Subtracting ${\displaystyle {\frac {R_{1}}{R_{1}+R_{2}}}v_{o}}$ from both sides and factoring out ${\displaystyle v_{o}}$ on the left hand side yields

${\displaystyle \left({\frac {1}{A}}-{\frac {R_{1}}{R_{1}+R_{2}}}\right)v_{o}={\frac {R_{2}}{R_{1}+R_{2}}}v_{i}.}$

Dividing boths sides by ${\displaystyle {\frac {1}{A}}-{\frac {R_{1}}{R_{1}+R_{2}}}}$ and by ${\displaystyle v_{i}}$ yields the gain

${\displaystyle G={\frac {v_{o}}{v_{i}}}={\frac {\frac {R_{2}}{R_{1}+R_{2}}}{{\frac {1}{A}}-{\frac {R_{1}}{R_{1}+R_{2}}}}}}$

This can be rewritten more simply if both numerator and denominator are multiplied by ${\displaystyle R_{1}+R_{2}}$:

${\displaystyle G={\frac {R_{2}}{{\frac {R_{1}+R_{2}}{A}}-R_{1}}}.}$

Now if ${\displaystyle A}$ is very large, the first term in the denominator can be neglected and the gain is

${\displaystyle G={\frac {v_{o}}{v_{i}}}\approx -{\frac {R_{2}}{R_{1}}}.}$

This shows that the amplification constant ${\displaystyle A}$ of the op amp vanishes from the overall expression for the gain because it is very large. The gain of the circuit is instead determined solely by the external components. This means that the high variability of ${\displaystyle A}$ in manufacture does not affect the behaviour of the circuit in which the op amp is embedded. As long as ${\displaystyle A}$ is sufficiently large, the approximation is reasonable.

The configuration we have analyzed here is that of an inverting amplifier. It is inverted because of the negative sign. The magnitude of the gain is determined by the ratio of ${\displaystyle R_{1}/R_{2}}$ and can be either greater than or less than one.

## Practical Usage

### Comparator

The amplification of the operational amplifier depends purely upon the ratio of a feedback resistor to the input resistor. And now, let us assume that the feedback resistor is missing, and the input is connected directly to the op amp IC without and input resistors.

If the input resistor is missing, the gain loop is open. In another word we can say that the Feedback Resistance is infinitely high, and the gain of the operational amplifier is infinitely high. However, what does determine the sign (+/-) of the gain.
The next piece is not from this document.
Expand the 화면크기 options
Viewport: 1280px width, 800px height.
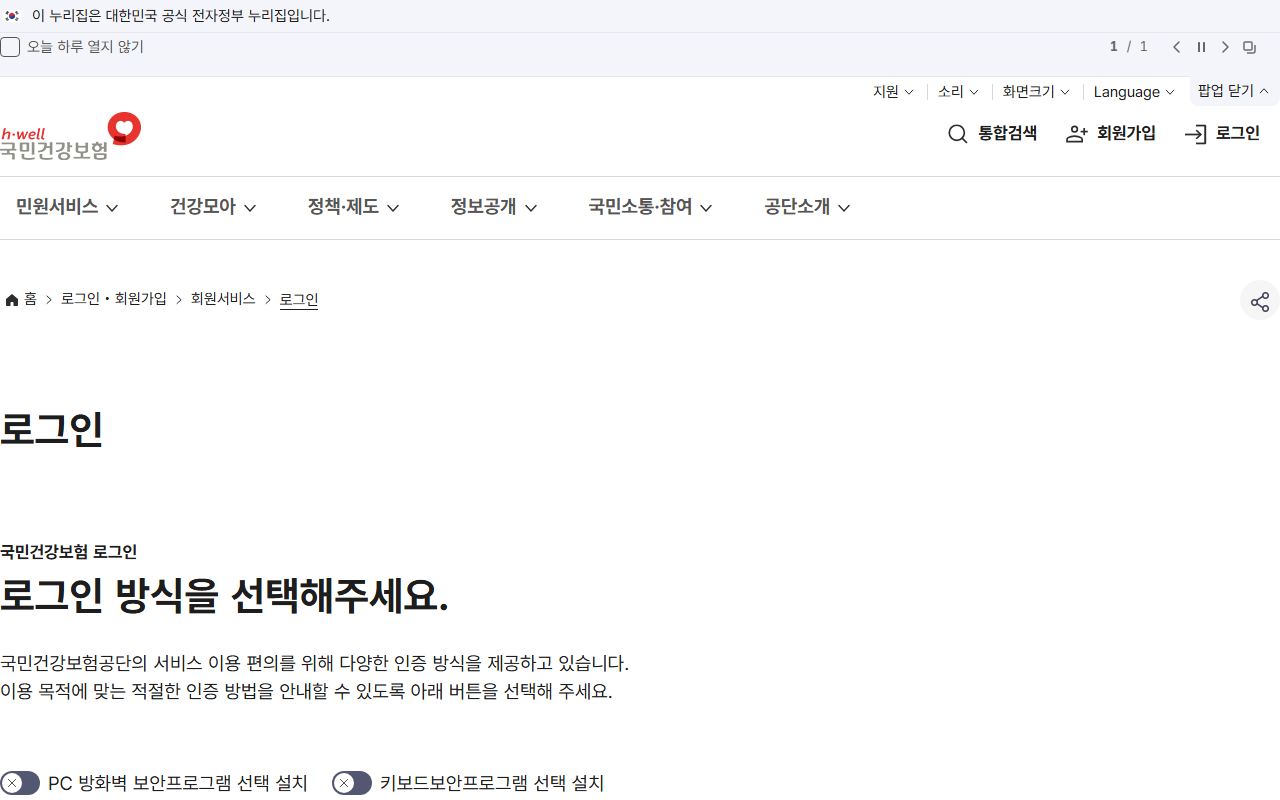1035,92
This is the difference between negative and positive inputs.

• In non-inverting amplifier circuit the inverting input is grounded (through resistors), and the input goes to positive.
• In the inverting amplifier circuit, the non-inverting input is grounded, and the input goes to the inverting input.
• In both cases the voltage on the non-in-use input is close to ZERO. Therefore the incoming signal is absolute.
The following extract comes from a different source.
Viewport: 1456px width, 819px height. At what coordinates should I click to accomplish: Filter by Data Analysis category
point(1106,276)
In comparator, a reference voltage is supplied to the positive input, and the negative input measures the input voltage. The reference voltage is obtained by a simple voltage divider.
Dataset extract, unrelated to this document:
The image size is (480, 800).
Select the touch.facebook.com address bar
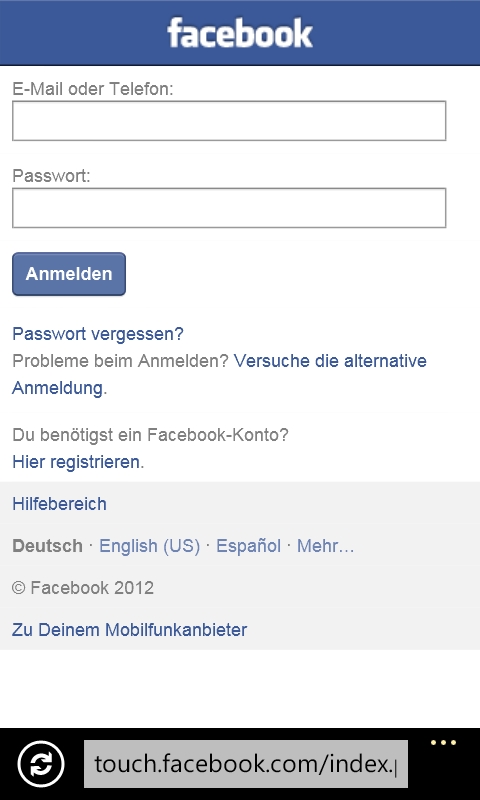[x=246, y=764]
So, if the input voltage will be less then reference voltage, the output will bi “infinitely negative” And if the input voltage will be higher then reference voltage, the output voltage will be “infinitely positive”.

However, as in any amplifier, the highest value of the output is dictated by the power voltage. So the word “infinite” should be changed by “maximal” or “as high as power voltage”.

SO

  If (input_voltage > reference voltage)
Output Voltage = NEGATIVE
If (input_voltage < reference voltage)
Output voltage = POSITIVE.


For the further analysis, let us consider the output of the op amp just as a voltage source. Along with a power source circuit, and the LED (Light Emitting Diode) they form a circuit which highs up in case when a current flows through the circuit.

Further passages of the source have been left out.